Three fields classify every document so you can filter to it:

  1. Type. The top category: contract, report, design, notification, invoice, and so on.
  2. Subtype. A refinement within the type: a contract might be an amendment or an appendix; a report might be a statutory inspection or an audit.
  3. Scope. The subject area, which depends on the type: a contract is tagged O&M, EPC, or PPA; a report might be legal, technical, or financial.

A signature state alongside these tells you whether the document is signed, partially signed, or not signed.

A fact is a single structured value Aevy pulled out of a document: a warranty start date, a base fee, an insured sum. There are several hundred kinds, and they turn a PDF into data you can filter, query, and ask Squirrel about. Every fact keeps a link to the exact line it came from; the lineage guide shows how to reveal it.

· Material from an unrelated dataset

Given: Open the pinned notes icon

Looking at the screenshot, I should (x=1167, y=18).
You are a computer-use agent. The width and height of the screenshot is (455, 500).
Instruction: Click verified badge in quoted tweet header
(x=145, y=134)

Documents rarely live alone. Aevy links versions and relatives of the same document: a newer version marks the older one Superseded, a copy is marked Duplicate, and amendments and appendices point at the agreement they belong to, each with a link to the active version.

Pinning keeps a document one click away on its asset: the current contract, the latest inspection. Pinned documents gather on the asset and under the Pinned filter on the Documents page. The favorites and pinning guide covers it.

A suggestion is Aevy proposing a specific change to your data after reading a document: a component to add, a reminder to create, a property to set. A suggestion is always a draft: nothing changes until you accept it, and each one names the document and page it came from. The suggestions guide covers the review loop.

Every suggestion carries a percentage: Aevy’s own estimate of how well the document supports it. Treat it as a prompt for attention, not a verdict: the score tells you where to look hardest, not what to decide.

Aevy keeps four kinds of work record, and they meet you in the same shape: a list per page, the shared filter bar, and an activity feed on each record.

  1. Reminder. A dated task on an asset: a calibration to run, a certificate to renew. See the reminders guide.
  2. Punchlist item. A defect or issue found on an asset, tied to the system or component it affects, with a severity and a status from report to resolution. See the punchlist guide.
  3. Event. Something happening on an asset on a date, with a start, an end, and a status: a maintenance window, an inspection visit, a renewal. See the events guide.
  4. Obligation. Something a contract requires you to do or hold, tracked on the cadence the contract defines. An obligation is not a task itself: it defines what must be done and how often, and an unmet one is a non-compliance. See the compliance guide (beta; some screens still say “requirements”).

A contact is a person tied to an asset or a company: a project manager, an O&M lead, a manufacturer’s representative, with the details you need to reach them. Contacts have their own page in the sidebar menu.

A company is an organization involved with an asset: an owner, an operator, an O&M provider, a manufacturer, an insurer. Companies group the contacts who work there.

A comment is how you talk about a record without leaving it. Every record with an activity feed takes comments at the top of that feed, so the discussion sits next to the history. See the activity log guide.

Type @ anywhere you write to name a specific record in a sentence: an asset, a document, a task, a teammate, or Squirrel itself. The mention points at the record itself. See the mentions guide.

Squirrel is the AI asset manager in the chat panel. It answers from your own data using the same tools you have, shows the steps it took, and cites the documents behind its answers. When it proposes work, the proposal arrives as a suggestion for you to accept or dismiss. See the Squirrel guide.

Activity is the audit trail. Every meaningful change to a record is logged with who did it and when, and when Aevy acts, it is in the log like anyone else. Use Notify me on a record to hear about the changes you care about.

A mode is the lens you work through, and it shapes the sidebar menu to fit the job: Asset Management for the day-to-day, Due Diligence for reviewing a deal, and Owner for the lighter ownership-level view. Switch modes from the organization name at the top of the sidebar; the getting around guide shows where.